Je nach Material ist Ihr Zaun pflegeintensiv oder nicht. Holzzäune benötigen regelmäßige Pflege durch Anstriche mit Holzschutzmitteln, aber sie wirken natürlich. Doppelstabmatten, Kunststoff- oder WPC-Zäune sind pflegeleicht. Solche Zäune müssen Sie zwar reinigen, aber nichts weiter tun.

Ein individuell gefertigter feuerverzinkter Metallzaun ist nahezu unverwüstlich, aber im Verhältnis zu vielen anderen Modellen teuer. Doppelstabmatten, WPC- oder Holzzäune sind in der Regel günstiger. Natürlich unterscheiden sich auch die Modelle aus WPC, Holz und Doppelstabmatten preislich voneinander, aber hier kommt es immer auf das jeweilige Modell an. Überlegen Sie vor dem Zaunkauf gut, wieviel Sie investieren möchten – sowohl an Geld als auch an Zeit.

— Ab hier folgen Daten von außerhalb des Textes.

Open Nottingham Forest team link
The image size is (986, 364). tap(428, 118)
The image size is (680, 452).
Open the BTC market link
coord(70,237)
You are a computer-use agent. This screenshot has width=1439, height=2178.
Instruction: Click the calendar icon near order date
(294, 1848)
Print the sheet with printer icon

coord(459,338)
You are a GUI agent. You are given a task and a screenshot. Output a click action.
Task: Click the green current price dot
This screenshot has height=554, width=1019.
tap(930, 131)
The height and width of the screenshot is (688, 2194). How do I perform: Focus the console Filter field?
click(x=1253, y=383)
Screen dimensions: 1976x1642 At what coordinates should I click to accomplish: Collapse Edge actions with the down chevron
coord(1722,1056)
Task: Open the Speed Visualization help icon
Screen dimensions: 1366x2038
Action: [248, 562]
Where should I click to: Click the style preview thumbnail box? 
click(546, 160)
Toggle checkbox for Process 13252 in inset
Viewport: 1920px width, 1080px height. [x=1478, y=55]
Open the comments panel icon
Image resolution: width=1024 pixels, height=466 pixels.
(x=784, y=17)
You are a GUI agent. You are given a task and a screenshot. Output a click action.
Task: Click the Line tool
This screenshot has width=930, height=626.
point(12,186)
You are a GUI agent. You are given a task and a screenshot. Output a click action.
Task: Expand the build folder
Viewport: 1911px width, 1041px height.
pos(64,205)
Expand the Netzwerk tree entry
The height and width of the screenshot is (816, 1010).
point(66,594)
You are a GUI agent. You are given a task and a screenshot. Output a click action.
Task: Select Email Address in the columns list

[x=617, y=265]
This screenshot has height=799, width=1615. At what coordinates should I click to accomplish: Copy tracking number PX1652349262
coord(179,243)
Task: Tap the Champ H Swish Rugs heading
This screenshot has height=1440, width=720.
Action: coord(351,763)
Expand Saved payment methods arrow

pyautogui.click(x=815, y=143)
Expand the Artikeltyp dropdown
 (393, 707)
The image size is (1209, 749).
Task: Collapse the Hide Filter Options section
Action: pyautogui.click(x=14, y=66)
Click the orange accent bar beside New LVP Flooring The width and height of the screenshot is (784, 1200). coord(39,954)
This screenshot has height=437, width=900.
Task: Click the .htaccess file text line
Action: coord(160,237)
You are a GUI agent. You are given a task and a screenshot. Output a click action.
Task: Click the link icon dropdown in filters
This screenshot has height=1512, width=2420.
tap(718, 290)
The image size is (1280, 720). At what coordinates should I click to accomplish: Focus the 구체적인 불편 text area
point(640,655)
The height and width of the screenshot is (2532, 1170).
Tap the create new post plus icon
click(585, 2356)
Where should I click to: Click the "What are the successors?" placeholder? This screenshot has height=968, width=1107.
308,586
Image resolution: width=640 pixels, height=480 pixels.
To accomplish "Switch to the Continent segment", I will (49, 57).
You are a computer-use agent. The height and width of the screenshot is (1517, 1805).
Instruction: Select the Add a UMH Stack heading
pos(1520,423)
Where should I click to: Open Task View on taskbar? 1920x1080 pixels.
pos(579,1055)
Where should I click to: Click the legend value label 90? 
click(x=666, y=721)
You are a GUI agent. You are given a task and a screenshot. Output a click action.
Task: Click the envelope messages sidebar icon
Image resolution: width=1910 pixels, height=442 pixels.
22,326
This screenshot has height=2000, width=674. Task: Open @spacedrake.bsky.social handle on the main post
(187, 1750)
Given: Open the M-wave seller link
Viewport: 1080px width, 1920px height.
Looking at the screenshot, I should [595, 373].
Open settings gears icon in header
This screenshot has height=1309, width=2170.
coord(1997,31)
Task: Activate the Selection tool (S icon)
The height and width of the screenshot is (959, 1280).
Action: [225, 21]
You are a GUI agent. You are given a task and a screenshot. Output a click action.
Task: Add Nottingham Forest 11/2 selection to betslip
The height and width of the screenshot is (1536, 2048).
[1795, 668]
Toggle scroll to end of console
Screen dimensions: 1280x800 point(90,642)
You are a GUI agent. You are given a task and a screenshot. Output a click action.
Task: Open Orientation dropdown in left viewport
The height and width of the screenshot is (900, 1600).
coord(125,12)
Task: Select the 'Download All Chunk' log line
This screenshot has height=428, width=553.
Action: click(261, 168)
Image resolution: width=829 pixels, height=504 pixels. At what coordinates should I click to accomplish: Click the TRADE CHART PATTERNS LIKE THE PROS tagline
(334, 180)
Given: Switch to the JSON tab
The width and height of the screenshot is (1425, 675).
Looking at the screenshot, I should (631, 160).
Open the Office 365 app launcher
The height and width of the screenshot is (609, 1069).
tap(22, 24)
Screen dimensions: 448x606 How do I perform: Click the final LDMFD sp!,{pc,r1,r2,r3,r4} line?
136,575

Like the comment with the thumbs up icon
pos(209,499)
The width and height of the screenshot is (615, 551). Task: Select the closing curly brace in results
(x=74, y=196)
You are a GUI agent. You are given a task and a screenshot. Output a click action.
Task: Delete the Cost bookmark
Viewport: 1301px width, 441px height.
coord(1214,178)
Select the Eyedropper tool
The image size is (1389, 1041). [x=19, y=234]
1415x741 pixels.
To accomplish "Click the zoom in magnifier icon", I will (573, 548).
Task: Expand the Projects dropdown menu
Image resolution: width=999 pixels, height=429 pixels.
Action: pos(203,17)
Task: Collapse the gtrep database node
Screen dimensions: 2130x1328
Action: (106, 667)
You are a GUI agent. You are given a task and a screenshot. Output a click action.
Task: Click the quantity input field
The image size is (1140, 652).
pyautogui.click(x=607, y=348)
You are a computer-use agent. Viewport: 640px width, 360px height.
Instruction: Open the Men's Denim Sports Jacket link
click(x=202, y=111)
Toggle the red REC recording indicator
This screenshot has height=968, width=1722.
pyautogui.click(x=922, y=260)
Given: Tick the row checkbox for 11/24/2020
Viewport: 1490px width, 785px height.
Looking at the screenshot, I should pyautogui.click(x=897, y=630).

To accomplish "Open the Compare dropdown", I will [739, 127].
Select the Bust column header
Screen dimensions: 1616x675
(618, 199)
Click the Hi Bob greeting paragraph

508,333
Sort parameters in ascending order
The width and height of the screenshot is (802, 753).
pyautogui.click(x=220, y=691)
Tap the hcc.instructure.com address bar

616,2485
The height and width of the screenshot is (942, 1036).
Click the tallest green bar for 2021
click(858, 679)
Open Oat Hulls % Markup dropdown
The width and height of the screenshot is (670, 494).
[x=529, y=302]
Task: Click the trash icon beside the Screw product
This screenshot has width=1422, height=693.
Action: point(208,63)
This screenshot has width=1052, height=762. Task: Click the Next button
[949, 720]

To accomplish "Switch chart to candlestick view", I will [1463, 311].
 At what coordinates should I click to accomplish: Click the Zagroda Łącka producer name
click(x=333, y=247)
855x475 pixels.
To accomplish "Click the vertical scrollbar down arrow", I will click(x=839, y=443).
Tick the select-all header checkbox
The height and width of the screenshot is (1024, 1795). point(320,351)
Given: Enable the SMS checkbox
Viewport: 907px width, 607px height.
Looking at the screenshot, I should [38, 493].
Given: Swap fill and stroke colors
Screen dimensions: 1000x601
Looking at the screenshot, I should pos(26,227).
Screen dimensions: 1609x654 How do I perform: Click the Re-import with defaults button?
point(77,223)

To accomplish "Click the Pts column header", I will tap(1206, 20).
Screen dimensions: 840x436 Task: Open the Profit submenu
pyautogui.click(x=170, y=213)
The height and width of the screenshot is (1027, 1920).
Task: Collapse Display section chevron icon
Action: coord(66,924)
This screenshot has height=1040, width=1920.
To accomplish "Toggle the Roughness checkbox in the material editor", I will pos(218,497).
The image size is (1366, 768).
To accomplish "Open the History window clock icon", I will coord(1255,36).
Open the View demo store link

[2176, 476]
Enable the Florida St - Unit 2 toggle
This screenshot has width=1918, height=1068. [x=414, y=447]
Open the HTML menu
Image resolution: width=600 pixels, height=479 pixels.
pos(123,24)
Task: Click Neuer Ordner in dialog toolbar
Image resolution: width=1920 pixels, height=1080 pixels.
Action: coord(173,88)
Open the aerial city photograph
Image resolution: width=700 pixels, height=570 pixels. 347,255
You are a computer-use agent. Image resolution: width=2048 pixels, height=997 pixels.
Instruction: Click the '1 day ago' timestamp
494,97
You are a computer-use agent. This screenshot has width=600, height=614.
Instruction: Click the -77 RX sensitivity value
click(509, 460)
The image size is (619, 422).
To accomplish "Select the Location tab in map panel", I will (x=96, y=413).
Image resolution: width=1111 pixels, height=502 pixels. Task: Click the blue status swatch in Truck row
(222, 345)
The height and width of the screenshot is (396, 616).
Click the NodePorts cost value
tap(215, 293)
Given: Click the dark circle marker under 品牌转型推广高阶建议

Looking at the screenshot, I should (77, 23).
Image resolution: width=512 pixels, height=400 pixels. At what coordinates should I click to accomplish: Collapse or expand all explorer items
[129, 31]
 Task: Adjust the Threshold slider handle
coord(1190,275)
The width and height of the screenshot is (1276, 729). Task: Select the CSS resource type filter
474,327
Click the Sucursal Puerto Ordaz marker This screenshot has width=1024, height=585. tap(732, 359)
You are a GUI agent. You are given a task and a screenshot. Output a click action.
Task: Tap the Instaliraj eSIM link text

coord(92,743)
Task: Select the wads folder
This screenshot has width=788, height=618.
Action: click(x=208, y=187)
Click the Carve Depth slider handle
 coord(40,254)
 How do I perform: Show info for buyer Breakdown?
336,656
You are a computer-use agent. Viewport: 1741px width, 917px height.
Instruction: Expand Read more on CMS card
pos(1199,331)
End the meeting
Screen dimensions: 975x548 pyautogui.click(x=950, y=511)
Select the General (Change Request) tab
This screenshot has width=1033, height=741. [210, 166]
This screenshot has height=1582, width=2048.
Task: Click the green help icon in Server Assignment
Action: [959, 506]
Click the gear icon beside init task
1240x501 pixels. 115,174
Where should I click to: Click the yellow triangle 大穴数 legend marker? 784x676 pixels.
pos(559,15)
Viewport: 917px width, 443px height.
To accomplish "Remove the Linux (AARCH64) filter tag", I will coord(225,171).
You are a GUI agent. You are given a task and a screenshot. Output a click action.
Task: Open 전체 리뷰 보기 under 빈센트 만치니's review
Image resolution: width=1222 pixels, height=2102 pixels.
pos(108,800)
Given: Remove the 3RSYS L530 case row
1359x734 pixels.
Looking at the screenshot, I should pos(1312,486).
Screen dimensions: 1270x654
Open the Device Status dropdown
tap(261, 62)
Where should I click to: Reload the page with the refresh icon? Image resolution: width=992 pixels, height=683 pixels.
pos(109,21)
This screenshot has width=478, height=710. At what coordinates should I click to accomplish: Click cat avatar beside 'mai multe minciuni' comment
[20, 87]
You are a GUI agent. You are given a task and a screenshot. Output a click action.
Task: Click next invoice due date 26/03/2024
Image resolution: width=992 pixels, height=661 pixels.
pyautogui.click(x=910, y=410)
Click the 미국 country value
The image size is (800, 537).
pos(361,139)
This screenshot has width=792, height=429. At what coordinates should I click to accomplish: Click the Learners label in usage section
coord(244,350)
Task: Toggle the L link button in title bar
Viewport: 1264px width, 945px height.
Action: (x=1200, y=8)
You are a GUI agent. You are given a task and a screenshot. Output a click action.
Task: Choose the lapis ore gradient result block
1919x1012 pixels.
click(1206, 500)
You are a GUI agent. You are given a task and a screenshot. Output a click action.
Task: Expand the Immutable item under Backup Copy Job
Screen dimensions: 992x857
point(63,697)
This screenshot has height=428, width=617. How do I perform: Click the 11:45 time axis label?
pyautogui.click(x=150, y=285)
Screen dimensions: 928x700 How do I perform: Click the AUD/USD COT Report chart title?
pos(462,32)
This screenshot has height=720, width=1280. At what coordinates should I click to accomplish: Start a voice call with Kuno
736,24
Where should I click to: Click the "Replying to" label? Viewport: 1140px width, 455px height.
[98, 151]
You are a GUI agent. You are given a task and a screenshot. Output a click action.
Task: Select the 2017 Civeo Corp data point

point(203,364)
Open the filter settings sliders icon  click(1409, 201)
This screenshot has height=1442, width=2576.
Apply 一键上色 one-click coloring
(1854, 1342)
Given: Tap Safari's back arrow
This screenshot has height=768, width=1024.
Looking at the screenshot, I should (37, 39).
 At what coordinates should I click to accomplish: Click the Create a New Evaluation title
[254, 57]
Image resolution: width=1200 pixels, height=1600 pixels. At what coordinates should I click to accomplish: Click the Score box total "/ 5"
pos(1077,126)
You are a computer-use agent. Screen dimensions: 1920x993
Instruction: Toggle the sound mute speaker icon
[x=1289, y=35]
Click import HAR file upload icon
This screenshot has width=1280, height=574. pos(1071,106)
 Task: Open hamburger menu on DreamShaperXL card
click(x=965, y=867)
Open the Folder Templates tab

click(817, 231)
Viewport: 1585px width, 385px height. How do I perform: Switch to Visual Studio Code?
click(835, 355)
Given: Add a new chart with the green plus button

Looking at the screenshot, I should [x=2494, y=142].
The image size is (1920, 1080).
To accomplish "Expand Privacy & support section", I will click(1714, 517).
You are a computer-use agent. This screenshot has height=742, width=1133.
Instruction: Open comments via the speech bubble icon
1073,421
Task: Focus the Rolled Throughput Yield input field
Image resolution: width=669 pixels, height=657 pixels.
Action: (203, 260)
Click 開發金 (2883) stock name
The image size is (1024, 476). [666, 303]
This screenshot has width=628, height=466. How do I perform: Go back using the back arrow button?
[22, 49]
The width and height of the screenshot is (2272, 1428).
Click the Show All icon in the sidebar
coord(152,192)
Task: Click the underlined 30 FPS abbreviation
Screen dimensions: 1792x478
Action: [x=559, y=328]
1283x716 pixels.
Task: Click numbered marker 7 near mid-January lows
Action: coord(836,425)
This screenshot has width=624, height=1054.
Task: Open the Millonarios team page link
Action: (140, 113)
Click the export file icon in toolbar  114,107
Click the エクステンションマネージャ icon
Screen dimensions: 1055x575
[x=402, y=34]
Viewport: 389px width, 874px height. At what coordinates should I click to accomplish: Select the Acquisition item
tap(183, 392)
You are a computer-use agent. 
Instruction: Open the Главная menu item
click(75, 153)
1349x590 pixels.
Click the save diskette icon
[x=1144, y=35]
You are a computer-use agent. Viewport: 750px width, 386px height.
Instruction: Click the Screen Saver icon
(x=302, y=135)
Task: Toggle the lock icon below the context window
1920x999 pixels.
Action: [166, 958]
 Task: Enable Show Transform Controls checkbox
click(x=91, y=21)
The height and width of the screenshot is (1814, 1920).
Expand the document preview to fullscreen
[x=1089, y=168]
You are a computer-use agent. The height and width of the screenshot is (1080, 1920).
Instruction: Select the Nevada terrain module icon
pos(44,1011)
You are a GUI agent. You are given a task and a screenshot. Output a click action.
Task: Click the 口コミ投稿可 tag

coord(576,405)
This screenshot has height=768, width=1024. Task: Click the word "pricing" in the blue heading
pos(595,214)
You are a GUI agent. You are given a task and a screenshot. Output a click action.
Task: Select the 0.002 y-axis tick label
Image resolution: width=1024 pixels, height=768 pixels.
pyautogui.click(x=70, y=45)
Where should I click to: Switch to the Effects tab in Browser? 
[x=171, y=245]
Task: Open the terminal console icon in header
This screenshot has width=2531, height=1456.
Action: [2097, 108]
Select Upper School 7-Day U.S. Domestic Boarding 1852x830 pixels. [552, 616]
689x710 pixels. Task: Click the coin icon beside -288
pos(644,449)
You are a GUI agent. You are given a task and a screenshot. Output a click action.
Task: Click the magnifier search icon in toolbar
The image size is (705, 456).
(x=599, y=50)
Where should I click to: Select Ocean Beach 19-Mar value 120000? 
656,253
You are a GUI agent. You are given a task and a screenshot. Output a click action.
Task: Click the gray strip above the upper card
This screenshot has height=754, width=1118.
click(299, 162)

Hinweis: Egal, welchen Zaun Sie wählen, beachten Sie vor dem Kauf und Aufbau eventuelle Vorschriften Ihrer Stadt oder Gemeinde. Oft sind die maximale Höhe oder Arten der Gestaltung vorgeschrieben, damit ein einheitliches Bild gewahrt bleibt. Ihre Gemeinde oder Stadt gibt Ihnen Auskunft. Sprechen Sie mit Ihren Nachbarn, wenn Sie einen Zaun entlang der Grundstücksgrenze planen. So umgehen Sie mögliche Konflikte.

Soll der Zaun Kinder oder Tiere schützen?

Haben Sie Kinder? Wenn ja, berücksichtigen Sie das bei der Wahl Ihres Zauns. Kinder sind neugierig und abenteuerlustig. Sehen sie etwas Interessantes, wollen sie es erkunden. So klettern die Kleinen schnell mal über den Zaun oder stecken ihren Kopf durch Zaunstreben. Damit das nicht passiert, sollte der Zaun mindestens einen Meter hoch sein, besser noch 1,40 Meter. Das erschwert kleinen Kindern das Überklettern. Ein Doppelstabmattenzaun eignet sich gut, da er robust ist und Ihnen gleichzeitig Gestaltungsfreiraum bietet. Achten Sie generell auf geringe Abstände zwischen den Stäben und eine kleine Maschenweite.

Auch für Tiere sind geringe Stabstände und Maschenweiten gut, damit sie nicht stecken bleiben.